If we think about object detection, it’s a combination of Regression, classification. There are two tasks we should do in Object detection first one being drawing a bounding box to do that we have to get the coordinates of the bounding box/s, which is regression. After getting the bounding box/s, we have to classify the object in each bounding box, which is Classification.

So, for object detection, we have to predict the bounding box/s and their corresponding labels.

Libraries, Data requirements

We will use below-mentioned libraries to do the pre-processing and loading data.
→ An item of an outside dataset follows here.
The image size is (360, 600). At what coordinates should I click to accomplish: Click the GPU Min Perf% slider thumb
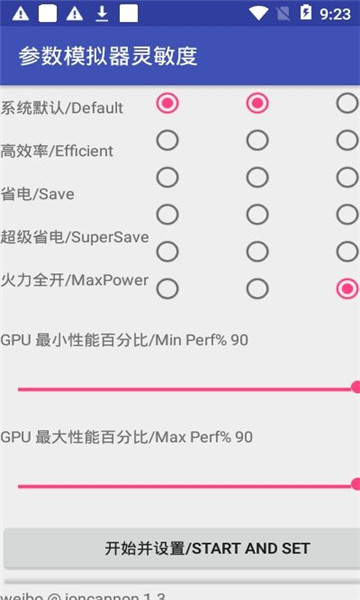coord(356,387)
gluoncv (dependencies: pycocotools, Visual C++ Redistributable for Visual Studio 2015)
mxnet
matplotlib
opencv
numpy
os
tqdm — to show the progress bar
matplotlib

Working with COCO Data

Downloading Data

Please download the data from the below-attached links:

http://images.cocodataset.org/zips/train2017.ziphttp://images.cocodataset.org/zips/val2017.ziphttp://images.cocodataset.org/annotations/annotations_trainval2017.ziphttp://images.cocodataset.org/annotations/stuff_annotations_trainval2017.zip

The train2017.zip file is 18GB large so it can take time based on the bandwidth of your network. Rest of the files are 1GB large. After downloading all the data unzip your files.

Loading Data

The below snippet will load the training, validation images, and names of the objects in the COCO dataset.
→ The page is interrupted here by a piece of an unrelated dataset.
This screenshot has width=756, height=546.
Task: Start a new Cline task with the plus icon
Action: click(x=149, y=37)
train_dataset = data.COCODetection(‘.’,splits=[‘instances_train2017’])
val_dataset = data.COCODetection(‘.’,splits=[‘instances_val2017’])
#Getting names of the objects present in COCO dataset.
names= pd.read_csv("./yolo_coco_data/coco.names")
print(‘Num of training images:’, len(train_dataset))
print(‘Num of validation images:’, len(val_dataset))

Visualizing single image

#Loading random image and it's respective label
train_image, train_label = train_dataset[1234]#Getting bounding boxes of objects present in the loaded image.
bounding_boxes = train_label[:, :4]# Getting Classes of objects present in the image.
class_ids = train_label[:, 4:5]
print(class_ids)#Visualizing the image with bounding boxes around the recognized objects
utils.viz.plot_bbox(train_image.asnumpy(), bounding_boxes, scores=None,
 labels=class_ids, class_names=train_dataset.classes)
plt.savefig(“example4.png”)

After running the above snippet, you will get an image named example.4.png. Please look at the below screenshot for the result. As you can see in the below image, each object is bounded with a box and labelled accordingly.

Distribution of objects in the COCO dataset

The below snippet will give the frequency count of each object.

Frequency count — In how many images each a particular object is present.

from tqdm import tqdm_notebook as tqdm
Id_counts={}
for k in range(80):
    Id_counts[names.values[k][0]]=0
for i in tqdm(range(len(train_dataset))):
    train_image, train_label = train_dataset[i]
    bounding_boxes = train_label[:, :4]
    class_ids = train_label[:, 4:5]
    for j in range(80):
        if j in class_ids:
            Id_counts[names.values[j][0]]+=1
print(Id_counts)

The below snippet will give you the bar graph of the frequencies.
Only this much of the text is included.